Tomorrow I’m hopefully going to have my first “IMAX Experience”, as they call it, and I’m rather excited about it too.

I’ve wanted to go and see what all the IMAX fuss is about for quite some time now. I’m a regular listener to the Mayo & Kermode Film Review podcast from BBC Radio 5 Live, in which chief contributor Mark Kermode has continually insisted IMAX, and not 3D, is the future of cinema. Combine this with some independent research into the cinematic standard (it’s extraordinarily high resolution, stadium style seating and gargantuan concave screens) and my appetite is whet to the point being positively submerged…

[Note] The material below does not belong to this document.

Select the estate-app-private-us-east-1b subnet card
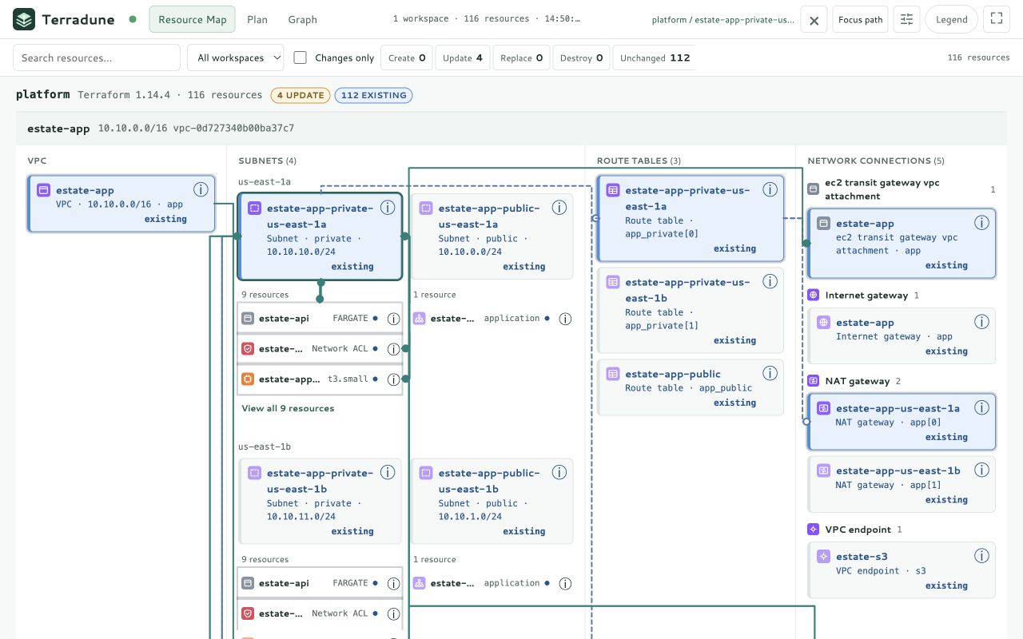 click(320, 501)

Until recently IMAX screens were few and very far between but I’ve noticed them popping up in many of the cities I’ve visited of late, though I’ve never really had the chance to pay any of them a visit, as I’m usually there to do something else, either that or there’s nothing on I really want to watch. However, with the opening of an IMAX screen at Sheffield’s Centertainment Cineworld complex, one of these mammoth venues is easily at hand, so all I had to do was wait for a movie to come along that would justify the rather costly £13.10 admission.

Enter “Prometheus”, Ridley Scott’s return to the Sci-Fi genre and prequel to the Alien(s) franchise. I saw a trailer for this before a release day screening of “The Cabin in the Woods” and was so impressed by the visual quality and shear scale of the thing I made the decision, then and there, that this would be the one to take my IMAX flower.

Looking further into it, now the time is upon me, the only thing that’s giving me second thoughts is that you can only see it at IMAX in 3D (or threed) but I’m willing to overlook this in this case as it was filmed in threed (so it wont be one of those awful pop-up book looking retro-fits) and I’m hoping the extra umph of the IMAX projection might compensate for the usual dimming effect.

So, there you have it, I’m on the verge of what might be an incredible experience or a rather expensive disappointment. As far as the film goes, I have great confidence in Scott to deliver, if not a classic film, then at least an epic feature. He has a great pedigree for such things and given the cast he has to work with, I feel sure he’ll not let me down. I watched Alien in Hi-Def on my mate’s wall last night too, so I’m all kinds of prepared. Now it’s just a waiting game. I’ll b sure to report back on how it goes, on all fronts.

Roll out your shiniest bells and finest whistles IMAX. I’m coming over there and I expect to be impressed.